== SELECTED PASSAGE
CS 4/5789: Introduction to Reinforcement Learning

Lecture 4: Infinite Horizon Discounted MDPs

Prof. Sarah Dean

MW 2:55-4:10pm
255 Olin Hall

Announcements

  • Questions about waitlist/enrollment?
  • Homework
    • Problem Set 1 released Monday, due 2/5
    • Programming Assignment 1 released tonight, due in 2 weeks
  • Office Hours posted on Ed
  • Materials (slides and *new* lecture notes) on Canvas

Agenda

 

1. Recap

2. Value Function

3. Bellman Equation

4. Policy Evaluation

Recap: Value & Bellman (finite H)

  • The value function \(V_t^\pi(s) = \mathbb E\left[\sum_{k=t}^{H-1} r(s_k,a_k) \mid s_t=s \right]\)

  • Bellman Consistency Equation enables efficient policy evaluation

  • Optimal policies have optimal (highest) value \(V^\star_t(s)\) for all \(t,s\)

  • Bellman Optimality Equation (BOE) enables efficient policy optimization

  • The optimal policy is greed wrt optimal value $$\pi_t^\star(s) = \arg\max_a r(s,a) + \mathbb E_{s'\sim P(s,a)}[V^\star_{t+1}(s')]$$

Recap: State Distributions

  • The probability of state trajectory \(\tau=(s_0,s_1,\dots,s_t)\) from \(s_0\sim\mu_0\) and deterministic policy \(\pi\): $$ \mathbb{P}_{\mu_0}^\pi (\tau)=\mu_0(s_0)\displaystyle\prod_{i=1}^{t} {P}(s_i \mid s_{i-1}, \pi_{i-1}(s_{i-1})) $$
  • State distribution vector & transition matrix $$ d_t = \begin{bmatrix} \mathbb{P}\{s_t=1\}\\ \vdots \\ \mathbb{P}\{s_t=S\}\end{bmatrix} ,\quad P_{\pi_t} = \begin{bmatrix}  P(1\mid 1,\pi_t(1)) & \cdots & P(S\mid 1,\pi_t(1)) \\ \vdots && \vdots \\ P(1\mid S,\pi_t(S)) & \cdots & P(S\mid S,\pi_t(S))\end{bmatrix}$$
  • State distribution evolves by transition matrix \(d_{t+1} = P_{\pi_t}^\top d_t\)
====
== ROWS
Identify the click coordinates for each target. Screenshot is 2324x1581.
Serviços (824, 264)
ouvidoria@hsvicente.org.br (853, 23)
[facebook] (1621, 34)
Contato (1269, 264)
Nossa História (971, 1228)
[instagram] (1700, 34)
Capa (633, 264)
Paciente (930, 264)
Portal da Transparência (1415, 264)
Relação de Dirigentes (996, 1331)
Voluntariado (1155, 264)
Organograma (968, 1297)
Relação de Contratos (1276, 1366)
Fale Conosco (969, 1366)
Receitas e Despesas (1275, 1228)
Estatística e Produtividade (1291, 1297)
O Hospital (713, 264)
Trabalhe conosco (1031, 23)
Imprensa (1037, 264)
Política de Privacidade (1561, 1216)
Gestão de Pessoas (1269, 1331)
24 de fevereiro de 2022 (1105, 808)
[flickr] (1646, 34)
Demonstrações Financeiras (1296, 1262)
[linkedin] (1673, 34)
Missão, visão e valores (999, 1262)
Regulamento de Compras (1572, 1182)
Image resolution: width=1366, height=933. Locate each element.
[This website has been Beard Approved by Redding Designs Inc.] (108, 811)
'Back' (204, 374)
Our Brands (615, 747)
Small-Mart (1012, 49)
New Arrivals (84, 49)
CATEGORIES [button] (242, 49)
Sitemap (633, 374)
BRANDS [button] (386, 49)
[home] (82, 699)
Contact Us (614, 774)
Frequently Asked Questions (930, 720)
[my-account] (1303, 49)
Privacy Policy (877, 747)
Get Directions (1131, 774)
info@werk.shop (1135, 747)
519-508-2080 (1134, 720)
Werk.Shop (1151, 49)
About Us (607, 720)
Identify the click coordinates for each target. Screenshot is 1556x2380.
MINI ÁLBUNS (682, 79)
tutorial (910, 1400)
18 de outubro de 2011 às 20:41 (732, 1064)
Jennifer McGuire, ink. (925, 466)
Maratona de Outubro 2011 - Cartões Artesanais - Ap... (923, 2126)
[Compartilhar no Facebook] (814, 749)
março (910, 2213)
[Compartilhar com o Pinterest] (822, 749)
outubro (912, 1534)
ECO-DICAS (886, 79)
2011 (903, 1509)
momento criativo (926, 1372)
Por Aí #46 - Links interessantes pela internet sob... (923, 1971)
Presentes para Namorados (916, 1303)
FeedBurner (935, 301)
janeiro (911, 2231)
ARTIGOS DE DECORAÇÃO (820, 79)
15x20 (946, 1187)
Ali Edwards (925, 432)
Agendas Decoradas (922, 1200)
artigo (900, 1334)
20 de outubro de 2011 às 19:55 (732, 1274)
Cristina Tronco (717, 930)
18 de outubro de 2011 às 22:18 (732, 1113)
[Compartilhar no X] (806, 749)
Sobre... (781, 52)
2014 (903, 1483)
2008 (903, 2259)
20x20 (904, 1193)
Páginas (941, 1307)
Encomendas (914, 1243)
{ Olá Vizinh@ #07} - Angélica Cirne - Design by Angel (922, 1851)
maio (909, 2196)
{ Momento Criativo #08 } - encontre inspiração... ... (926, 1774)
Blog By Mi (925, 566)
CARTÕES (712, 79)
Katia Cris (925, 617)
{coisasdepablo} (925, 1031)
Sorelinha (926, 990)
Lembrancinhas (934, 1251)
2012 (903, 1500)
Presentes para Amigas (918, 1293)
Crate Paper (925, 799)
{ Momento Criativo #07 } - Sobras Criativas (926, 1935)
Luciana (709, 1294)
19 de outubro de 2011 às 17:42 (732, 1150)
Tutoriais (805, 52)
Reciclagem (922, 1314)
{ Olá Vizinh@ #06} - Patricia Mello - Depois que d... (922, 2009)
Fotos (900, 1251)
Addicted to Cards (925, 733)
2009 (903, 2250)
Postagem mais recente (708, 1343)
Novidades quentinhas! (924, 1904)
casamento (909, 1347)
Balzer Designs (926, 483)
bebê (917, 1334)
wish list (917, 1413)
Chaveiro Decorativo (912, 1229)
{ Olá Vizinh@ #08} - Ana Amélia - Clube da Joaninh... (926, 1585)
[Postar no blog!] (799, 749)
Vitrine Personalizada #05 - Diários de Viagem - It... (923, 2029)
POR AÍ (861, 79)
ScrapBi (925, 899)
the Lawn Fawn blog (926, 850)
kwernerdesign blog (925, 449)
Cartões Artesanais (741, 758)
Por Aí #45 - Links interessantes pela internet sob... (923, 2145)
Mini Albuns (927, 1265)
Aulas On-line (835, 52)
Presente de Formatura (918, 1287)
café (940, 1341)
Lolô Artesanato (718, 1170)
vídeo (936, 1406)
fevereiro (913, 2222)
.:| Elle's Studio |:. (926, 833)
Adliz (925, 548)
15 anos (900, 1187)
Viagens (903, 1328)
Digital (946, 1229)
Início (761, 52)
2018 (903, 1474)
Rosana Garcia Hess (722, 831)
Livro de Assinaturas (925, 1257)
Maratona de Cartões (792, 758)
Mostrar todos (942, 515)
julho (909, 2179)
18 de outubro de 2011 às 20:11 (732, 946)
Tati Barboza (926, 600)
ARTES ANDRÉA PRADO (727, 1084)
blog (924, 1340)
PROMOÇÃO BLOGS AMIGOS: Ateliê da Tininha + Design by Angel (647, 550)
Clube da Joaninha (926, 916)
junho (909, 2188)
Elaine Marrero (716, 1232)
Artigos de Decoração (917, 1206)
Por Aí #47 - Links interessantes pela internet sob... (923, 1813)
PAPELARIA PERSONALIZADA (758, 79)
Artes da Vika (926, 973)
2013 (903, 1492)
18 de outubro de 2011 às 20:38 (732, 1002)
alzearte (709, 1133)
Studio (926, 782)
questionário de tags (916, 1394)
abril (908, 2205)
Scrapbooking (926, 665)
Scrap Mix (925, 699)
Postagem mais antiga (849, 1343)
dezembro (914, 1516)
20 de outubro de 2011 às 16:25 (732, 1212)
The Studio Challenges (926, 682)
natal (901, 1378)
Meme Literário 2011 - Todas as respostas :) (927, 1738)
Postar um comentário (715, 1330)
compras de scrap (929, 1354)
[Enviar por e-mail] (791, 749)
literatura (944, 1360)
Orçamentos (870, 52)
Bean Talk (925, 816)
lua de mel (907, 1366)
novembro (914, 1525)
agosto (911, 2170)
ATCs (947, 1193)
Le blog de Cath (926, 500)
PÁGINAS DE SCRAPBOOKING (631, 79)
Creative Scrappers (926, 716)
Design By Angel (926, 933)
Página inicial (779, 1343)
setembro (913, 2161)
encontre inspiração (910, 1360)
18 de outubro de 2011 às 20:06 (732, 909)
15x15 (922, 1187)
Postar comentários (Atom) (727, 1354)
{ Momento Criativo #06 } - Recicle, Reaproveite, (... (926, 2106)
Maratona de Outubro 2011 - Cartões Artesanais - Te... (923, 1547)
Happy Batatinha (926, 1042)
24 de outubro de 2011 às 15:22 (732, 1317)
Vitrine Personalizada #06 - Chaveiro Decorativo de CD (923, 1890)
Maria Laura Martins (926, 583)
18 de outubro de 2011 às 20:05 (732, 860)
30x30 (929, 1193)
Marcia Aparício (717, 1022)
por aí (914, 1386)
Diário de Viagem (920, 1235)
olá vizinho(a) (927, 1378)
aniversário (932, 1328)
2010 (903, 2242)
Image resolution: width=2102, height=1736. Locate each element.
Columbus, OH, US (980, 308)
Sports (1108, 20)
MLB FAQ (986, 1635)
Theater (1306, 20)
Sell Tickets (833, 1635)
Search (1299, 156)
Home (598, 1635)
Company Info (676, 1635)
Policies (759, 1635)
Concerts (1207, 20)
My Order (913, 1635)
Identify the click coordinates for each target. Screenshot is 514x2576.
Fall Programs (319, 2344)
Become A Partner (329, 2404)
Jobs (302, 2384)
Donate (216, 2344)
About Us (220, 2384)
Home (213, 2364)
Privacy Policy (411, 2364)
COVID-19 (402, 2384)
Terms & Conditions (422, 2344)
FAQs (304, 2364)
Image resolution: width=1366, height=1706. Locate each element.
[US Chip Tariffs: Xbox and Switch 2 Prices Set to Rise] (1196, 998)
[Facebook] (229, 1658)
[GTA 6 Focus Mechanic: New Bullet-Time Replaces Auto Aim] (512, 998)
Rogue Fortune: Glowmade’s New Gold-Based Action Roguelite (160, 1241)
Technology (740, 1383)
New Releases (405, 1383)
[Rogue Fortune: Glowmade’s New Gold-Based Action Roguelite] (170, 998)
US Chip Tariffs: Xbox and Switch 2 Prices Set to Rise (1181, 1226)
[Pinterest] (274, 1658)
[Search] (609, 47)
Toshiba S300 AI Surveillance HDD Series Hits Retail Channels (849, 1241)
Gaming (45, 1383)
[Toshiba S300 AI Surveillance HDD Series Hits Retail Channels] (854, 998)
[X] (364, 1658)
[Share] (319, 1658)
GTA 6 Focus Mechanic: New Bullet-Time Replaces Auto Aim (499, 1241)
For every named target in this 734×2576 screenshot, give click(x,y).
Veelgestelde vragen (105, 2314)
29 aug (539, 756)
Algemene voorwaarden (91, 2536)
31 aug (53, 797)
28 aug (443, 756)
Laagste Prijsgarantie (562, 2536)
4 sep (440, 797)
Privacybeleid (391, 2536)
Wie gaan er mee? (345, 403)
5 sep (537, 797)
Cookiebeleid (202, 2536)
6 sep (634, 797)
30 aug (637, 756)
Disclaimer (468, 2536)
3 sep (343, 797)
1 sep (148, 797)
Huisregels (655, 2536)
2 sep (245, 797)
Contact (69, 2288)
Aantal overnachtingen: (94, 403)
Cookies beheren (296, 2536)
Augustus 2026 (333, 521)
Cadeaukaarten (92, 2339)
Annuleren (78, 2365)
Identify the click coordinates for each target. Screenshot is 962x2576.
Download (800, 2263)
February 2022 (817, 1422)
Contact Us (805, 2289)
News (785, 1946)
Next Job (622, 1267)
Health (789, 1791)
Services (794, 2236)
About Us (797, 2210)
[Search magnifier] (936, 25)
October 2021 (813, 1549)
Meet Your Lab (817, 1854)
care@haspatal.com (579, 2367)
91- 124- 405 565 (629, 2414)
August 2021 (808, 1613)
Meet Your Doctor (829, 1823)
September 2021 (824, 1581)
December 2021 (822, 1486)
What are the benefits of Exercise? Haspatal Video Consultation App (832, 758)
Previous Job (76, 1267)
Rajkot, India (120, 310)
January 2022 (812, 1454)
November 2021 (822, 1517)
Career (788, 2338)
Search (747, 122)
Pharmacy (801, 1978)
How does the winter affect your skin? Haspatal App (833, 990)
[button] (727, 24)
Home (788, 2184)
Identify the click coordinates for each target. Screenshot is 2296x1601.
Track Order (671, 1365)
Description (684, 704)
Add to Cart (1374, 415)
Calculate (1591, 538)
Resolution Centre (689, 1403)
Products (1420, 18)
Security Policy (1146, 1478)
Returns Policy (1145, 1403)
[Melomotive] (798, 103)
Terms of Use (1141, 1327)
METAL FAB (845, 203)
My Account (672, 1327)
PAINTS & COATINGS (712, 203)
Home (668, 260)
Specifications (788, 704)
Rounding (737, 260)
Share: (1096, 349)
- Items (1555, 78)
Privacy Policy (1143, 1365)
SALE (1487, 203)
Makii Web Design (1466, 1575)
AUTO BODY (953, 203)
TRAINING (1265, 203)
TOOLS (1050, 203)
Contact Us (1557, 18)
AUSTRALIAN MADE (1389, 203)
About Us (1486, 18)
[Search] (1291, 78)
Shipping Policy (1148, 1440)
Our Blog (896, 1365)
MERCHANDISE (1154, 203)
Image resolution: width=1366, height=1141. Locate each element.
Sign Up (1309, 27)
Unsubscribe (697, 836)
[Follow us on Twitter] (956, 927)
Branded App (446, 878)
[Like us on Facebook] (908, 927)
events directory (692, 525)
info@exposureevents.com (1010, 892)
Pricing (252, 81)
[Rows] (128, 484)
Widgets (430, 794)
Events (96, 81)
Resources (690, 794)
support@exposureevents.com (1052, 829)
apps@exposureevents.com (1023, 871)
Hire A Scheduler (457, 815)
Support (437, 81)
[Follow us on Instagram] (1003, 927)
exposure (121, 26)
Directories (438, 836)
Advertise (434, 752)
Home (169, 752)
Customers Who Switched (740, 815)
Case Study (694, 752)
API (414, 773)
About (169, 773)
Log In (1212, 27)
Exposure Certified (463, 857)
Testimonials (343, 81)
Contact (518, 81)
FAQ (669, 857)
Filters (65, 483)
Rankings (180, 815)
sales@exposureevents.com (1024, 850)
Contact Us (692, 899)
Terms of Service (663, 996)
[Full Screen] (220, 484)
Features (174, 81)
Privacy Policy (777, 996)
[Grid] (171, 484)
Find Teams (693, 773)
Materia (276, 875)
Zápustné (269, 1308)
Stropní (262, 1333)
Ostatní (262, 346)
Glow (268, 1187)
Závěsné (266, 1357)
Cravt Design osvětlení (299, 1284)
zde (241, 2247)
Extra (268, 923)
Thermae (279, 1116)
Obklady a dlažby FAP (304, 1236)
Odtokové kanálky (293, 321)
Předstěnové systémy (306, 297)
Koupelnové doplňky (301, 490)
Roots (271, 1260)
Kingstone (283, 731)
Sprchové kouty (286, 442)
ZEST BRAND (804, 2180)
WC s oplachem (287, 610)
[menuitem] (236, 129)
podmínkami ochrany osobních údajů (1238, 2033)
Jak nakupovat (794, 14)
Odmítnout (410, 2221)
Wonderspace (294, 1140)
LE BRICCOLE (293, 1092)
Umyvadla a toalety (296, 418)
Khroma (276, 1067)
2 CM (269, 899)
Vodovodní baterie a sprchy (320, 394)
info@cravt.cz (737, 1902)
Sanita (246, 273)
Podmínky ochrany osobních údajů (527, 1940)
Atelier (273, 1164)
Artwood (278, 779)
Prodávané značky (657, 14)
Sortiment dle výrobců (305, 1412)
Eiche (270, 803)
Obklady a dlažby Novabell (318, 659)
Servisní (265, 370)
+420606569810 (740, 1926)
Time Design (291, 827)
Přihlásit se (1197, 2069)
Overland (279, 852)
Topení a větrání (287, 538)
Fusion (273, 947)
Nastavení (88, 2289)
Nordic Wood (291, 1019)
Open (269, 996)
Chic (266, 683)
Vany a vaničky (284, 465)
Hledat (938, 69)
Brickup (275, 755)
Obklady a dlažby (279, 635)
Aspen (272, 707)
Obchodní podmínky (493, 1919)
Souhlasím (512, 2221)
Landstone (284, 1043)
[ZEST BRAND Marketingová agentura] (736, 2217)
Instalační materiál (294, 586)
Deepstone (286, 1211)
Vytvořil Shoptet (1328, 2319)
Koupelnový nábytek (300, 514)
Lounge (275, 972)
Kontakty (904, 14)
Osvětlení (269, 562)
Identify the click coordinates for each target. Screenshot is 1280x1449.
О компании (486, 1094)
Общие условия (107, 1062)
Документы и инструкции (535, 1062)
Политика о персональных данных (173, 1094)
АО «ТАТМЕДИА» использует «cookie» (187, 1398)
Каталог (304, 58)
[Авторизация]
====
* WRITTEN TASKS
**a.** Copy out the passage of the lecture slides above verbatim, starting at the words "4. Policy Evaluation" and ending after the words "r(s_k,a_k) \mid s_t=s \right]\)".
**b.** Answer these questions using the lecture slides above.
(i) In what room does the class meet?
(ii) What is the due date for Problem Set 1?
(iii) According to the recap, what does the Bellman Optimality Equation enable?

* RESULTS IN ORDER
**a.**
4. Policy Evaluation

Recap: Value & Bellman (finite H)

  • The value function \(V_t^\pi(s) = \mathbb E\left[\sum_{k=t}^{H-1} r(s_k,a_k) \mid s_t=s \right]\)

**b.**
(i) 255 Olin Hall
(ii) 2/5
(iii) Efficient policy optimization